Back in 1990, Congress created the United States Citizenship and Immigration Services (USCIS) EB-5 Immigrant Investor Program. The idea was to help stimulate the country’s economy by encouraging foreign investment in U.S.-based projects in exchange for a quicker path to U.S. citizenship for those foreign investors. The foreign investors, who invested in an EB-5 project of at least $500,000 that would lead to the creation or preservation of 10 or more jobs for U.S. workers, could qualify for an EB-5 visa. Later in 1992, USCIS set aside EB-5 visas for those foreign investor investments made through regional centers designated by the USCIS.
In recent enforcement actions, the SEC took action against six lawyers and three law firms for acting as non-registered brokers in connection with EB-5 offerings.
Typically, such investments are made through the purchase of limited partnership or limited liability company interests formed for the sole purpose of developing the particular investment project. The offer and sale of such interests are “securities” as defined under the state and federal securities laws, but are offered under a private offering exemption such as Regulation D under the Securities Act of 1933. Accordingly, there is no oversight by the U.S. Securities and Exchange Commission (SEC) or state securities regulators in connection with the conduct of the offering, including the offering materials used by promotors of investment projects offered to foreign investors in an EB-5 offering. Securities regulators such as the SEC, however, still have the authority to investigate such offerings for securities fraud and unregistered broker violations.

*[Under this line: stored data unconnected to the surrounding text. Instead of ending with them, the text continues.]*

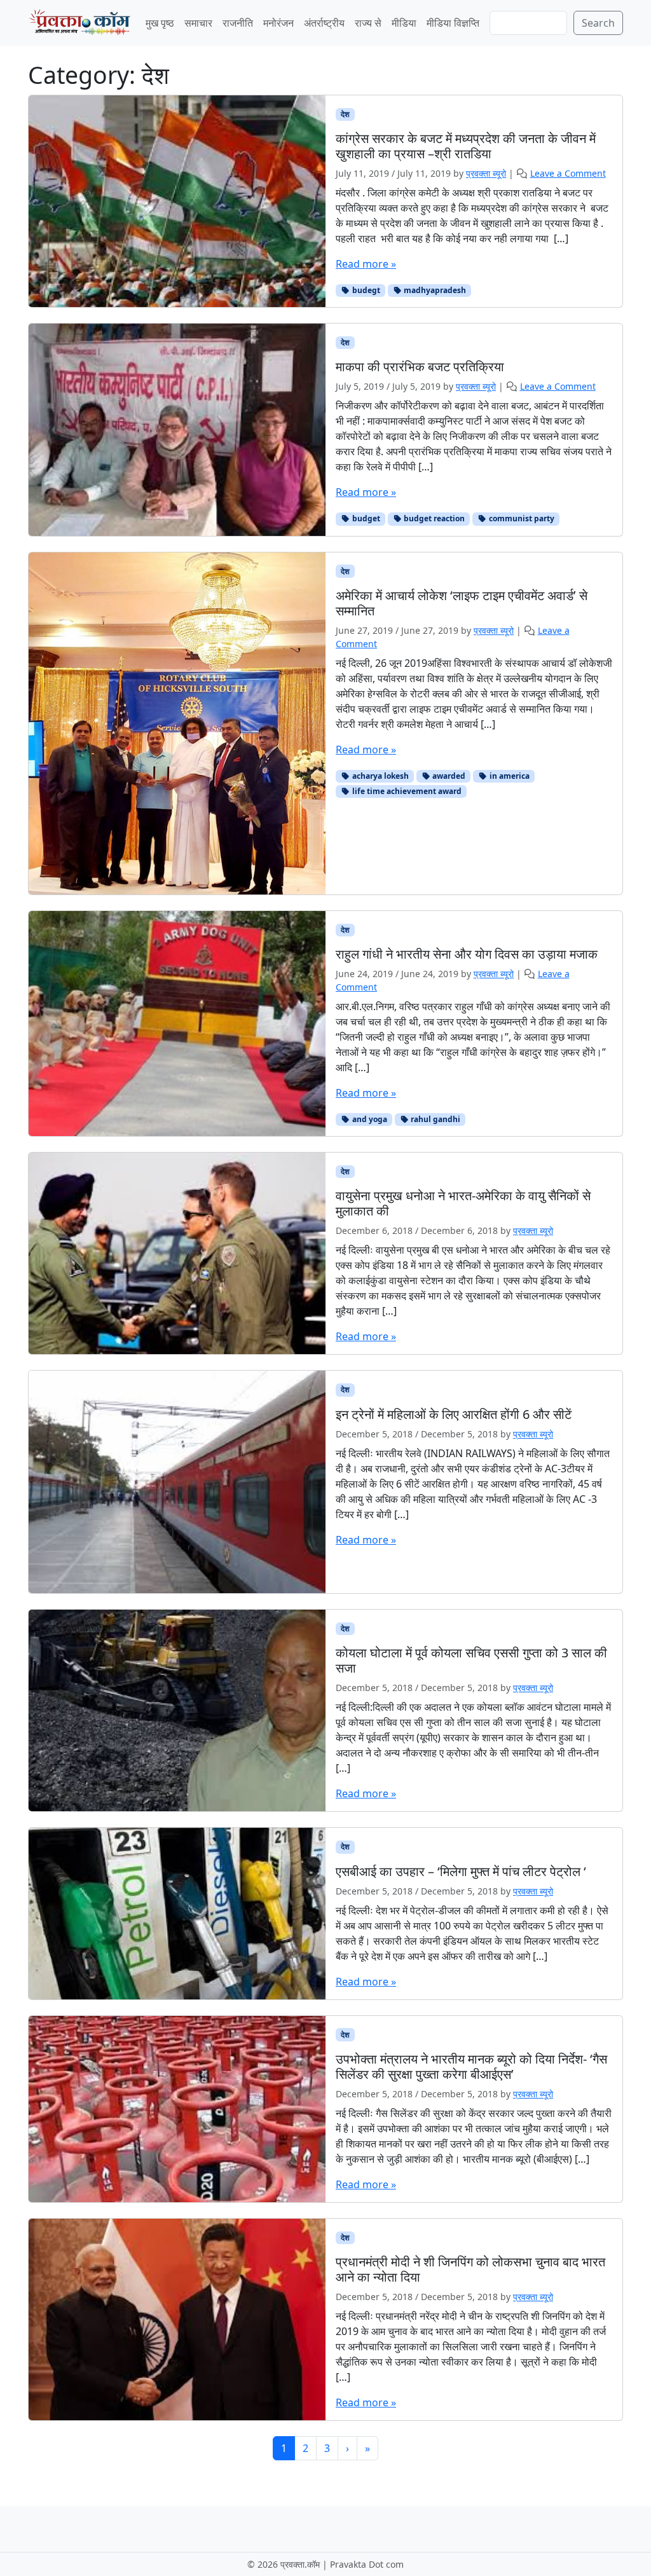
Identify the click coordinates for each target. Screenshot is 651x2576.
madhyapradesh (434, 290)
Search (598, 23)
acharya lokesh (379, 776)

Stephen L. Cohen, associate director of the SEC’s Division of Enforcement, in recent testimony before the U.S. Senate’s Committee on the Judiciary, reported on the rising number of SEC enforcement cases involving EB-5 offerings. According to Associate Director Cohen, over the last two-year period ending in December, 2015, the SEC filed 19 cases involving EB-5 offerings. Over half of those cases involved securities fraud allegations. Eleven of those cases involved unregistered broker allegations. There is no question that the SEC has stepped up its review of EB-5 offerings, as many of the offerings are conducted by non-registered persons who often provide little or no disclosure to prospective foreign investors about the risks in connection with such investments.
In order to more effectively regulate such non-registered offerings, the SEC according to Associate Director Cohen, has stepped up its efforts to educate prospective investors about the risks of such investment programs. In addition, the SEC has worked with the USCIS to help prevent and detect violations of the securities laws in connection with EB-5 investment programs.